Every kid, teenager, grown up, adult and senior is very well accustomed to the jingle, ‘have a break; have a KitKat’. Not just the jingle but the chocolate in question has a vivid impact in our minds creating a powerful visual imagery of a four finger chocolate bar with ‘KitKat’ engraved on each finger, its history dating back to 1935, when Nestlé, the U.K. chocolate confectionery produced it for the very first time.
The Hon’ble Court of Justice of the European Union (CJEU) recently finalised the much awaited decision in Société des Produits Nestlé S.A. v. Cadbury UK Limited.[i]Nestlé, had applied for the registration of the shape of their four-finger KitKat bar as a trademark, at CJEU which was opposed by fellow chocolatier rival, Cadbury, who dreaded that if the same was granted, Nestlé would establish a monopoly on all four-fingered chocolate products. In 2010, Nestlé had resolved to register the said trademark, initially being successful, but any further achievement was thwarted by Cadbury, who raised an objection further escalating the legal challenge to the High Court and eventually to the CJEU.
The CJEU in turn thoroughly examined the said shape, and after much deliberation, rejected the application. It is pertinent to mention that shapes, three-dimensional images and other non-conventional features can be registered as trademarks, for example the triangularly shaped Toblerone chocolate. The main contention by Nestlé, in support of their application, was the survey it conducted amongst the public, wherein an image of the four-finger shape was shown to the said public, asking them to identify the same. According to this, around 90% people who participated had recognised/mentioned ‘KitKat’ as their answers.
Despite this consuming public response, the application was rejected solely on two main grounds; one that the survey did not venture far enough to accommodate within the definition of a ‘trademark’, under Section 1(1) of the Trade Mark Act, 1994 (TMA) which states that “any sign capable of being represented graphically, capable of distinguishing goods or services of one undertaking from those of other undertakings”. Though the four-fingered shape was associated with Nestlé’s goods, nonetheless it could not warrant that the shape alone would be enough so as to distinguish the goods as being a Nestlé product. Whether shape could independently differentiate the goods as Nestlé’s, without using other visible trademarks, like the KitKat logo or shape of the bar or the well-known red and white packaging and italic lettering, was questioned.
Secondly the shape was barred from registration under TMA, as it was commonly accepted that KitKat had 3 main elements; rectangular shaped slab, divided trenches of the four-fingers and number of said trenches. Under the TMA, section 3(2) enshrines that a trademark cannot comprise solely of:
a) shape resulting from nature of goods themselves; or
b) shape of goods necessary to obtain technical result.
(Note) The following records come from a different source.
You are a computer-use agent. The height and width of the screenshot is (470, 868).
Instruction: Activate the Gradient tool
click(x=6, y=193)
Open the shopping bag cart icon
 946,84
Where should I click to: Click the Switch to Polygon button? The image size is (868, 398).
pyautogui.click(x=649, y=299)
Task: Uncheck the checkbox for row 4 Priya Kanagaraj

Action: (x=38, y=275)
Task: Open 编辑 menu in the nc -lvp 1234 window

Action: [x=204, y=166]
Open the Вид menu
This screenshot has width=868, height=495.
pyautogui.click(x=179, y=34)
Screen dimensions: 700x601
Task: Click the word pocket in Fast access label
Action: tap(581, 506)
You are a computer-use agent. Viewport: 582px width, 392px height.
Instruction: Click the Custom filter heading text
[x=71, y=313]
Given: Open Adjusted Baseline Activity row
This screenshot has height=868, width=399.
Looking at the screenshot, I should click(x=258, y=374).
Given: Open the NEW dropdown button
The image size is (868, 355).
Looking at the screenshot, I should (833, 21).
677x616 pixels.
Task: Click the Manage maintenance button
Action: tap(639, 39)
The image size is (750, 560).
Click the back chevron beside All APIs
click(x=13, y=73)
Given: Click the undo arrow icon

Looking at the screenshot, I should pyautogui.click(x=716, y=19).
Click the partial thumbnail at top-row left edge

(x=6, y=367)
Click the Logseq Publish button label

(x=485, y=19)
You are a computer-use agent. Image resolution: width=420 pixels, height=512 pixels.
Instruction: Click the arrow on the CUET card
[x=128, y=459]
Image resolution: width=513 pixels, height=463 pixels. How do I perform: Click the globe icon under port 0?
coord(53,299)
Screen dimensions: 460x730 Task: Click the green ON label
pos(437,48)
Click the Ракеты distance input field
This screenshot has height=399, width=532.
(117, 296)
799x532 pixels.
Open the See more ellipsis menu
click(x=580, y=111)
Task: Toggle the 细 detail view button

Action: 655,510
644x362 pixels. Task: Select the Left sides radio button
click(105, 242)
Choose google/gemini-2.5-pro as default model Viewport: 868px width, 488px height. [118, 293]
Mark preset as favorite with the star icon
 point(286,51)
Finally, the CJEU considered that ‘obtainment of technical result’ included reference to the way the goods were manufactured and function; so as to prevent future manufacturing or obtaining monopoly on technical solutions or functional traits of goods. Further, the number and angle of the trenches were governed by explicit machinery and apparatus used to cast the chocolate bar thereby establishing that this fell under the possibility of ‘obtaining technical result.’
Hence, the CJEU assessed and ascertained if the application fell under the scope of section 3(2) of the TMA, further holding that the shape’s characteristics ensued from nature of goods, as chocolate bars are more or less rectangular shaped. They opined that the trenches existed to enable consumers to break and eat the fingers.
This decision proves Courts’ reluctance in allowing manufacturers to propagate monopolies with respect to trademarks, which are the results of technical solutions or mere functional characteristics of the product. However the same is granted protection, provided sufficient distinction and history of usage is proved.
[i] Case C-215/14, Société des Produits Nestlé S.A. v. Cadbury UK Limited.